One thing that the developers clearly made a conscious decision to carry over from the original game is the game’s difficulty curve. While “Castle of Illusion” on the Genesis wasn’t the hardest game released for the system, it didn’t shy away from being challenging. The PSN and XBLA “Castle of Illusion” versions somehow managed to create just about the same difficulty curve, even with all of their design changes. That is to say that some players may hit a wall while playing the new game, in the same way they may have hit a wall playing the old game. On the plus side, the updated game includes a lot more continues and life stars, making it a little bit easier to keep going, time and time again.
You have to give Sega Studio Australia some credit; they did a solid job with this update to “Castle of Illusion.” The new graphics and gameplay really do make it feel like a modern game, while still managing to retain the essence of the original.

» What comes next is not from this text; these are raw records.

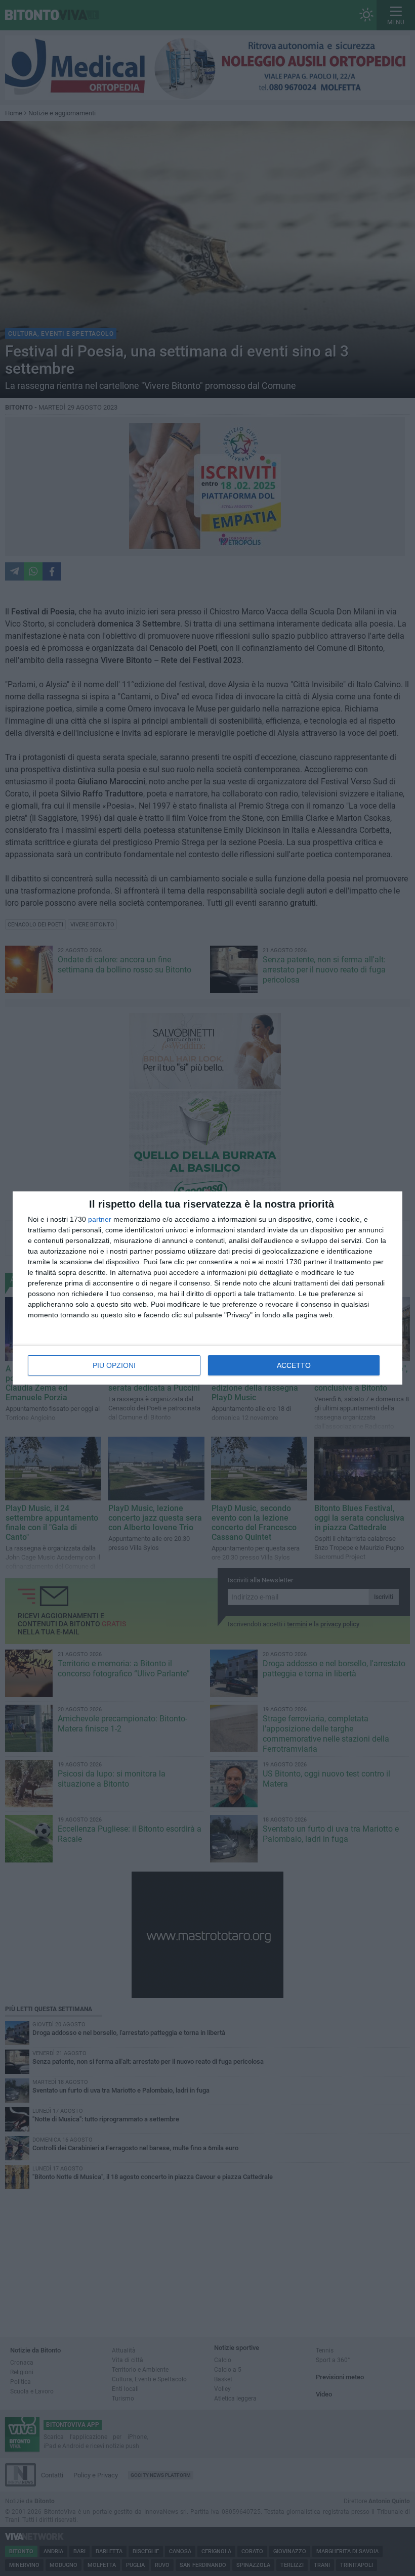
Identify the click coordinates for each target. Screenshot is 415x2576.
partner (99, 1219)
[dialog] (207, 1288)
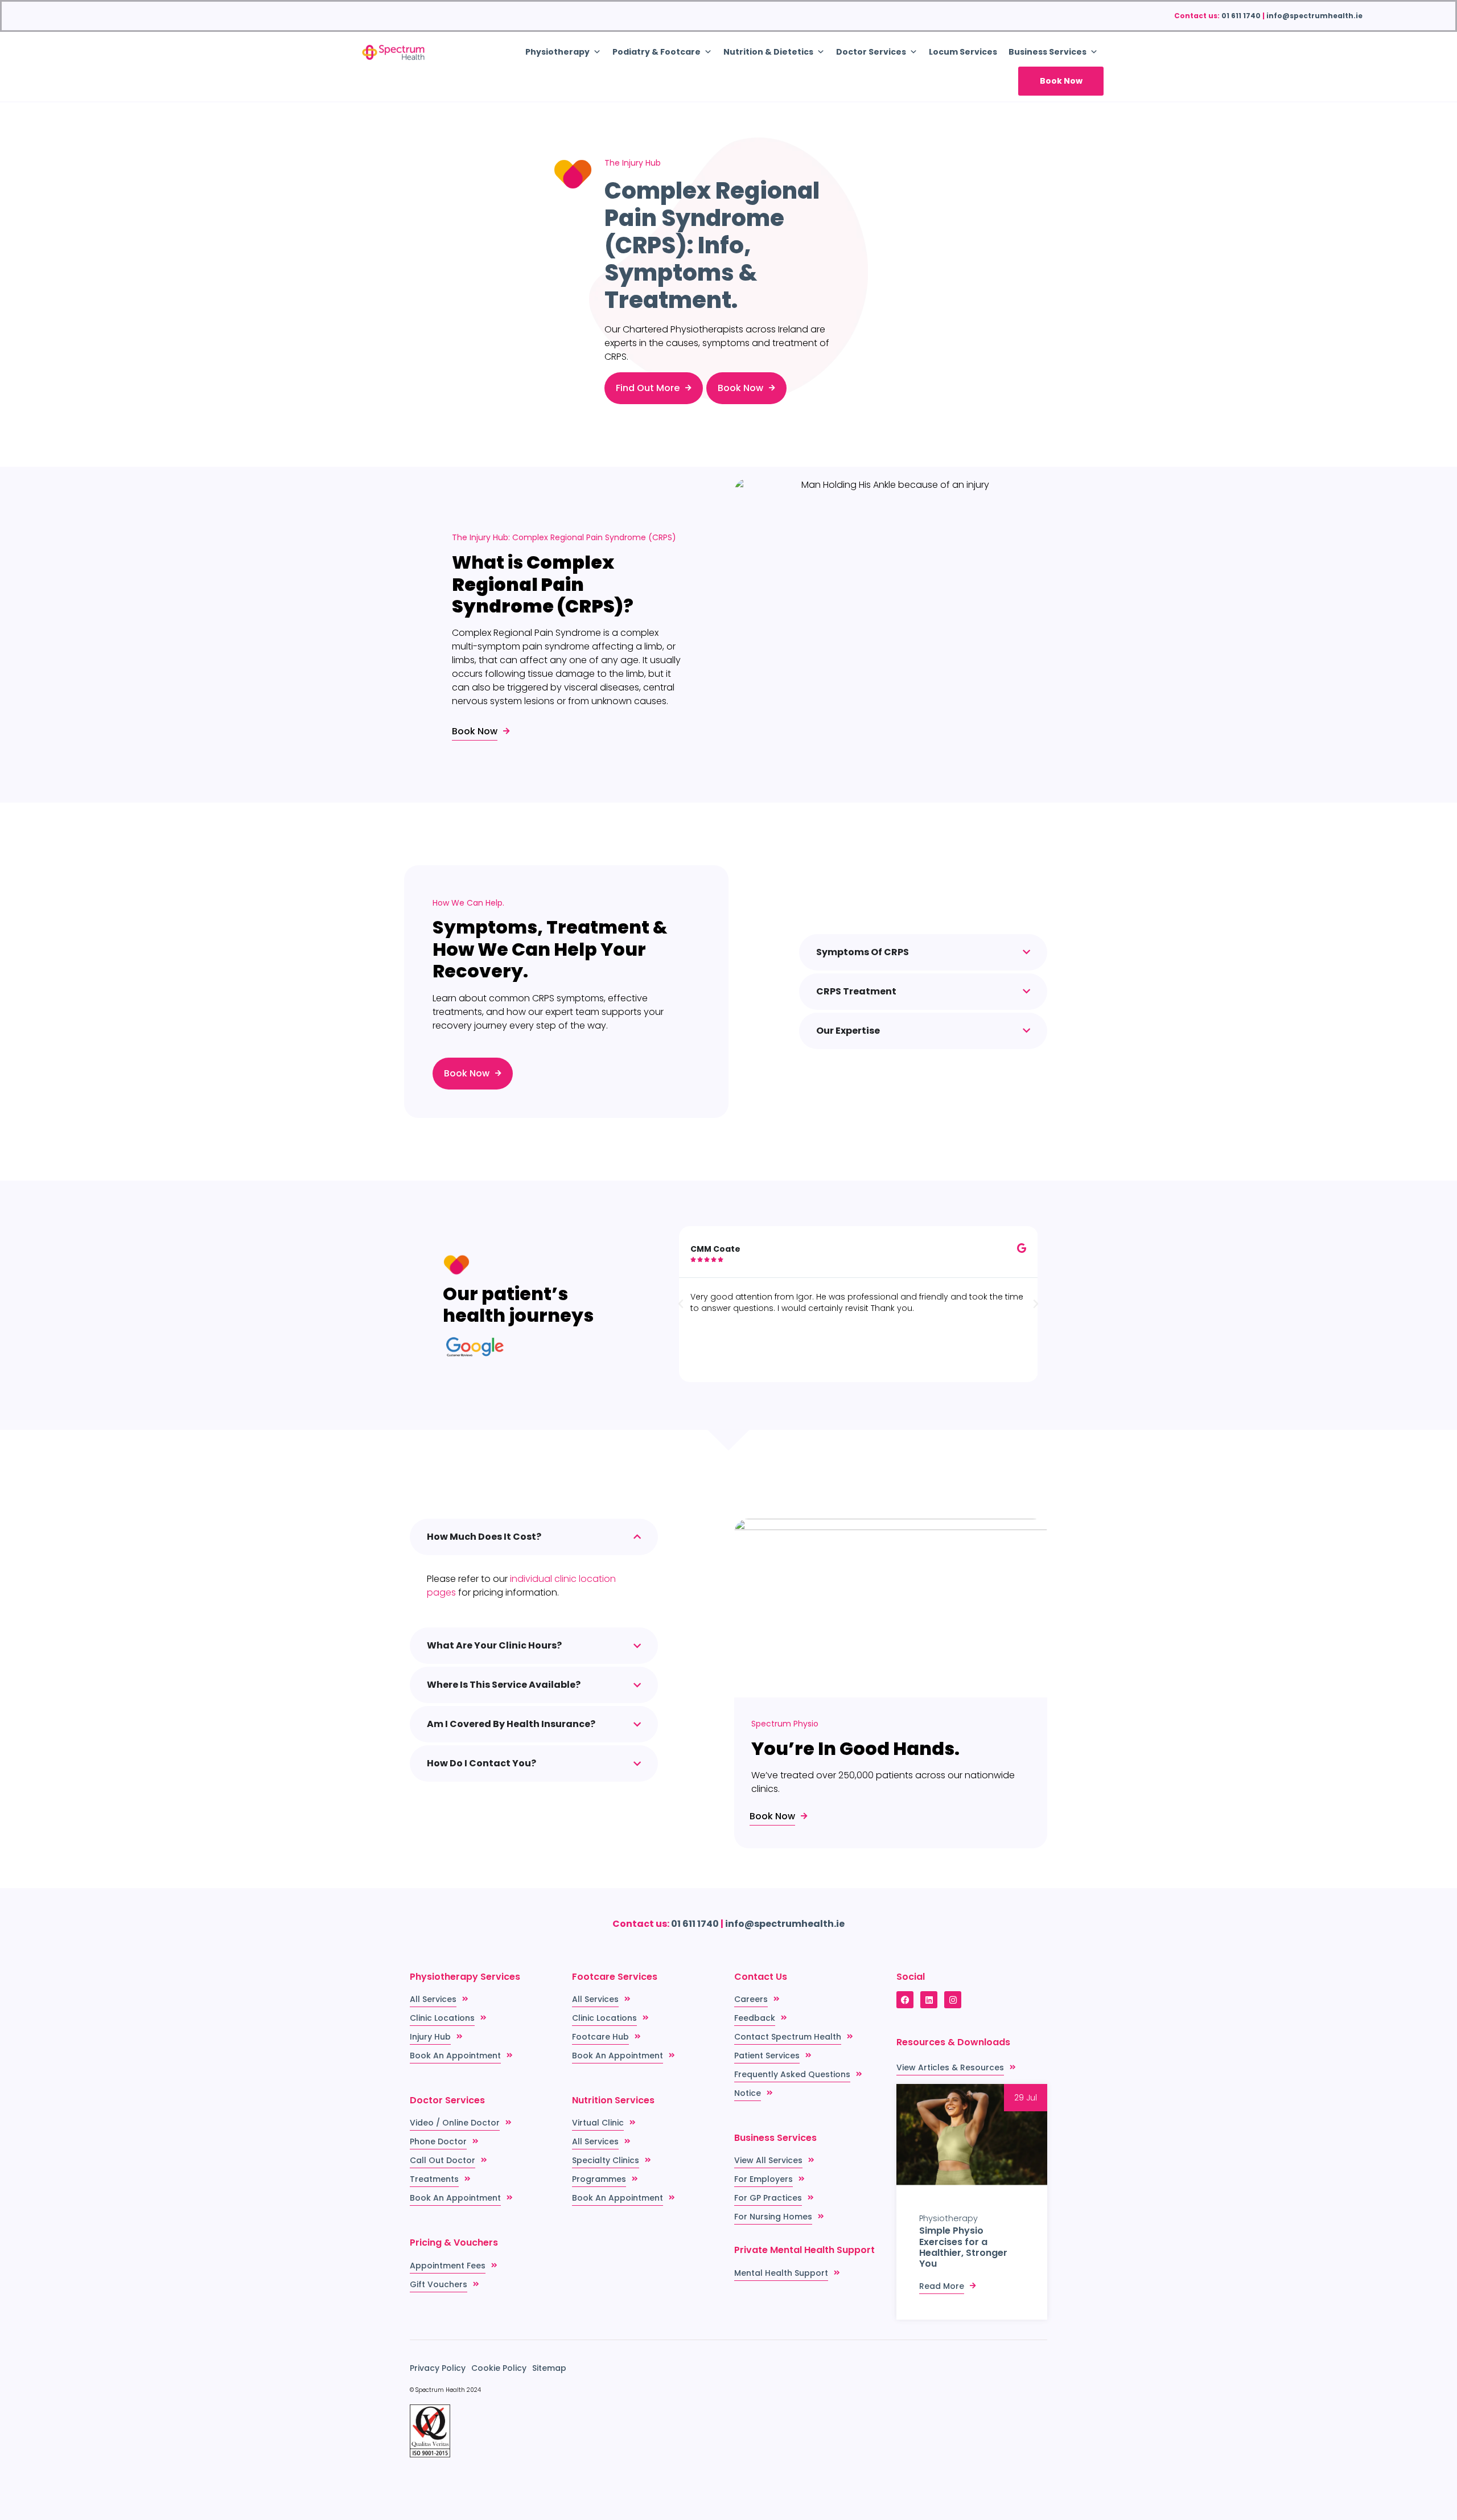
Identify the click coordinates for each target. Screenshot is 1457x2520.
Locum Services (963, 51)
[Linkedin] (928, 1999)
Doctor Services (871, 51)
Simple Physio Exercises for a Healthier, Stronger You (963, 2247)
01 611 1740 (1241, 15)
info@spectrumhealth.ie (1314, 15)
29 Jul (1025, 2097)
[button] (680, 1304)
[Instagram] (952, 1999)
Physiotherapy (948, 2218)
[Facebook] (904, 1999)
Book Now (1061, 81)
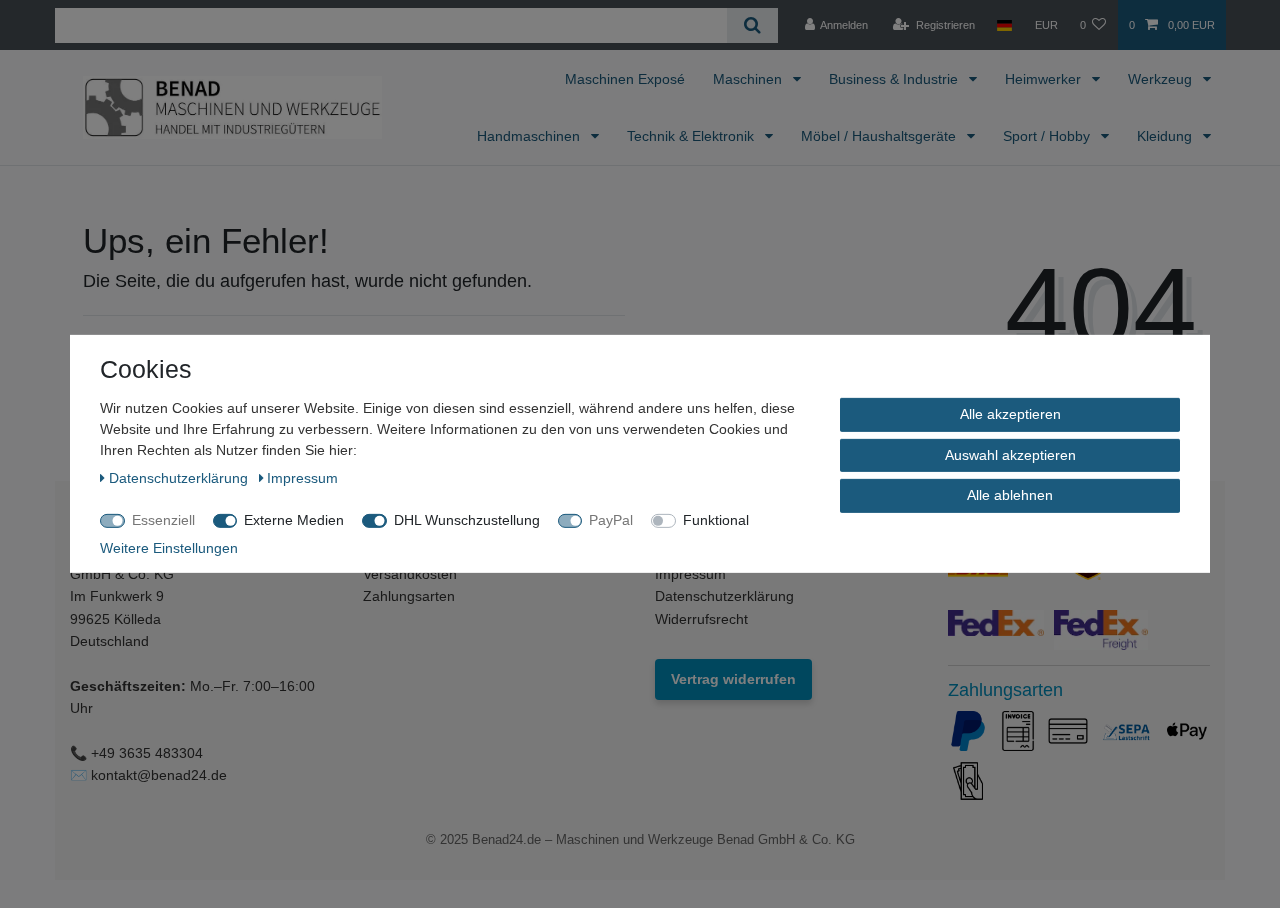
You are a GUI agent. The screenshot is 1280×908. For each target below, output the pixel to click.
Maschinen (749, 79)
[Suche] (752, 25)
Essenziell (163, 520)
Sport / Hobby (1048, 136)
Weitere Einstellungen (169, 548)
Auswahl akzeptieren (1010, 454)
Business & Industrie (895, 79)
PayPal (611, 520)
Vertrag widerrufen (733, 679)
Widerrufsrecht (701, 619)
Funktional (716, 520)
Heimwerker (1045, 79)
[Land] (1004, 25)
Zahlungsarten (409, 596)
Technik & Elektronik (692, 136)
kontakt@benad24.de (159, 775)
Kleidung (1166, 136)
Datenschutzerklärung (724, 596)
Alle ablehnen (1010, 495)
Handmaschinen (530, 136)
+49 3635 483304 (147, 753)
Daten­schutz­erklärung (180, 478)
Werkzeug (1162, 79)
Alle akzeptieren (1010, 414)
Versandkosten (410, 574)
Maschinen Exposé (625, 79)
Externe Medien (294, 520)
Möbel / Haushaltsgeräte (880, 136)
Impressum (690, 574)
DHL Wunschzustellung (467, 520)
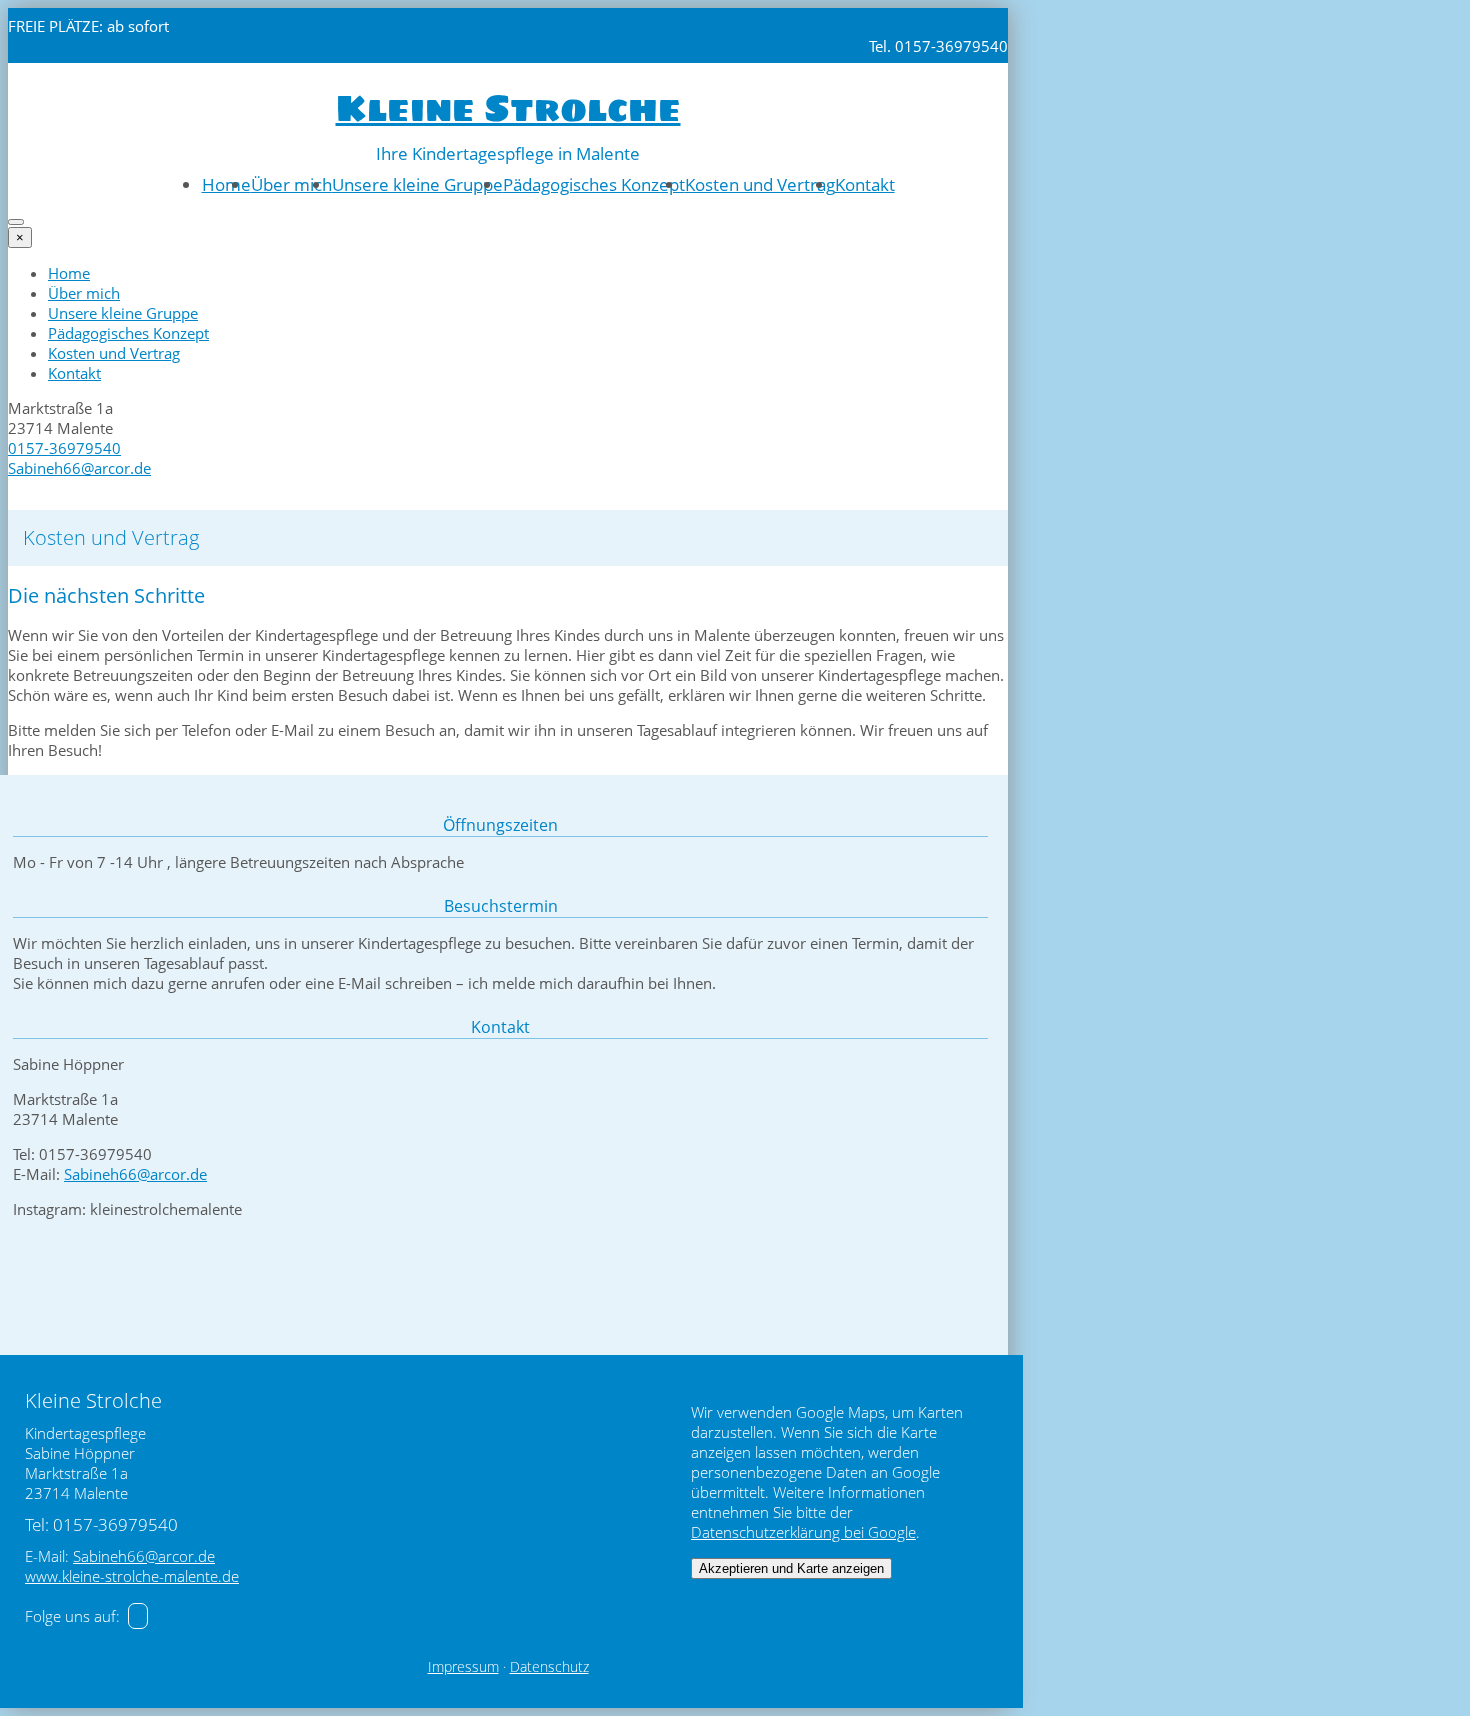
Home (226, 184)
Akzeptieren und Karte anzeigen (791, 1568)
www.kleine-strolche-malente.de (132, 1576)
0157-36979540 (64, 448)
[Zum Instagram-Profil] (138, 1616)
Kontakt (865, 184)
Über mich (291, 184)
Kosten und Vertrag (760, 184)
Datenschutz (549, 1667)
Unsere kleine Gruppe (417, 184)
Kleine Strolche (508, 108)
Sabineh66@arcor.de (79, 468)
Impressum (463, 1667)
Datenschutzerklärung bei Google (803, 1532)
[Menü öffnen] (16, 222)
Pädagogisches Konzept (594, 184)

If you remember playing the Genesis version of “Castle of Illusion” you will appreciate the time and effort that the developers have put into this release specifically to appeal to the nostalgia that overtakes you as soon as you hear the name of the game. A classic 2D platformer in every sense, the latest update to “Castle of Illusion Starring Mickey Mouse” is a worthy entry into the franchise, and a game that Mouseketeers of all ages can appreciate.